Its already been calculated what a 50/50 blend of BPC and The Ensemble submissions would have achieved. Read more here.
IBMs winning entry in the 2009 KDD Cup reference the following:
Ensemble Selection from Libraries of Models
Getting the Most Out of Ensemble Selection
Team Gravity made their linear regression code available to all Netflix participants.
Analysis of the PAKDD 2007 Competition entries
Many thanks to Netflix for organising the Netflix Prize and allowing us to redistribute their rating values.
(Note that this challenge is not endorsed by Netflix in any way. They gave permission to use some of their data but are otherwise uninvolved.)
To Gabor Takacs, Greg McAlpin and Andreas Toscher for organising the file collection and being enthusiastic about this challenge.

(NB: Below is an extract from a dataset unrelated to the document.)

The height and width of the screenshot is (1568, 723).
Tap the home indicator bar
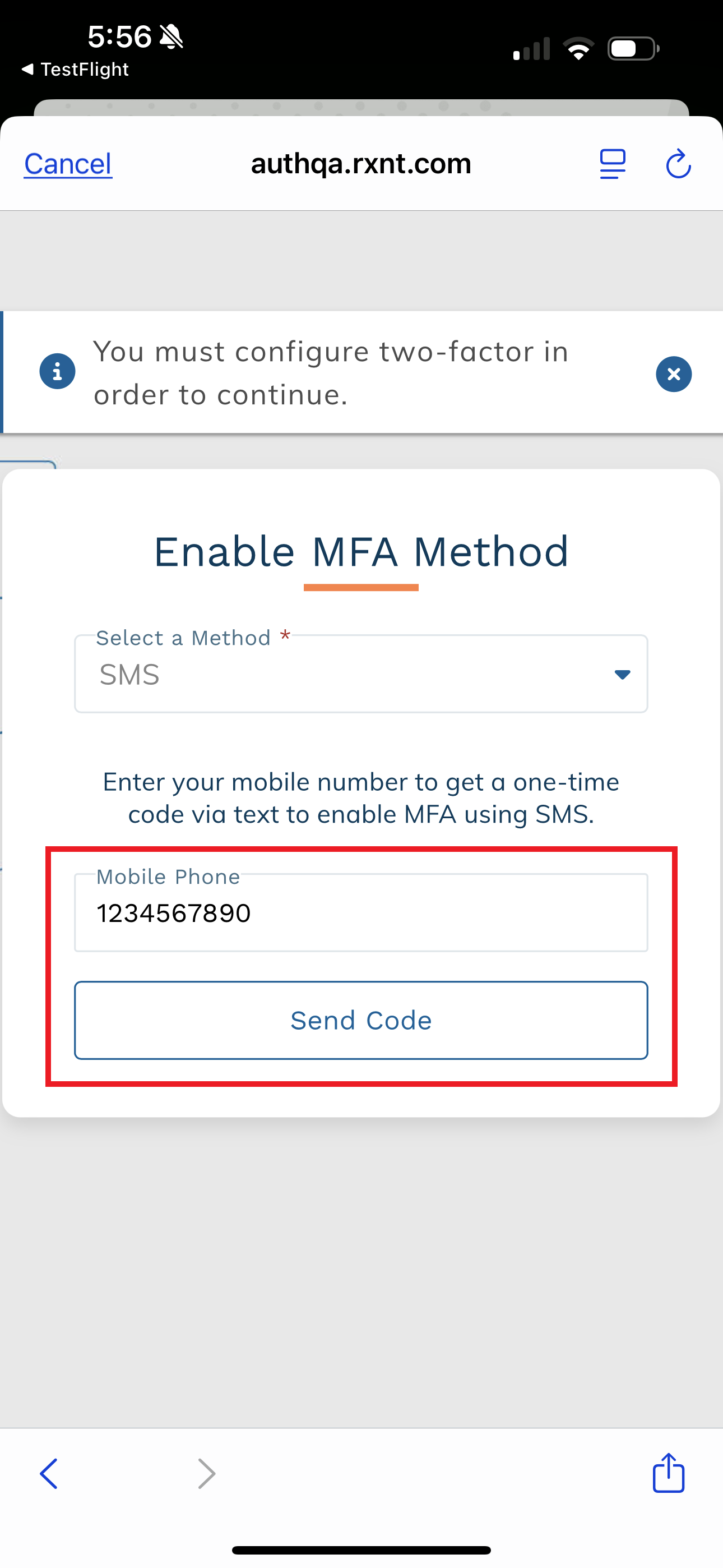(361, 1549)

Your expert model builders - for 3 years of hard work:
BellKor's Pragmatic Chaos
Gabor Takacs, Istvan Pilaszy, Bottyan Nemeth, Domonkos Tikk, Lester Mackey, David Lin, David Weiss, Joe Sill, Ces Bertino, Gavin Potter, William Roberts, Willem Mestrom, Bob Bell, Chris Volinsky, Yehuda Koren, Andreas Toscher, Michael Jahrer, Martin Piotte, Martin Chabbert, Xiang Liang, Jeff Howbert, Chris Hefele, Larry Ya Luo, Aron Miller, Craig Carmichael, Bo Yang, Bill Bame, Nicholas Ampazis, George Tsagas.
Note that this is a free forum board and has a bit of downtime, so please be patient.
Please explain this AUC problem a bit more?
The AUC is just a common metric for determining how good a model is when the outcome is binary, we could quite easily have chosen the RMSE as the metric used to determine the winner.
Not many 'off the shelf' algorithms seek to minimise the AUC directly, but generally speaking, improving the performance of one metric will tend to improve on all metrics. You will see in a previous competition that there were 4 metrics to optimise. The leading Tiberius entry submitted the same solution for all 4 tasks. So if you treat it as a linear regression problem and try to minimise the RMSE, then you should also be getting a decent AUC at the same time.
In the supplied VB code we provide a hill climbing algorithm that seeks to maximise the AUC directly.
Does the AUC submission file just have to contain 1s or -1s ?
No, it can contain numbers of any value.
You are trying to rank order them, not assign a particular value.
Do I need to submit the actual rank orders in the AUC file ?
No, the calulation algorithm sorts all this out. Just submit a file where the higher the number means the greater propensity. You don't even have to worry about whether high numbers mean greater propensity to be 1 or -1, this is all dealt with by the calculation algorithm.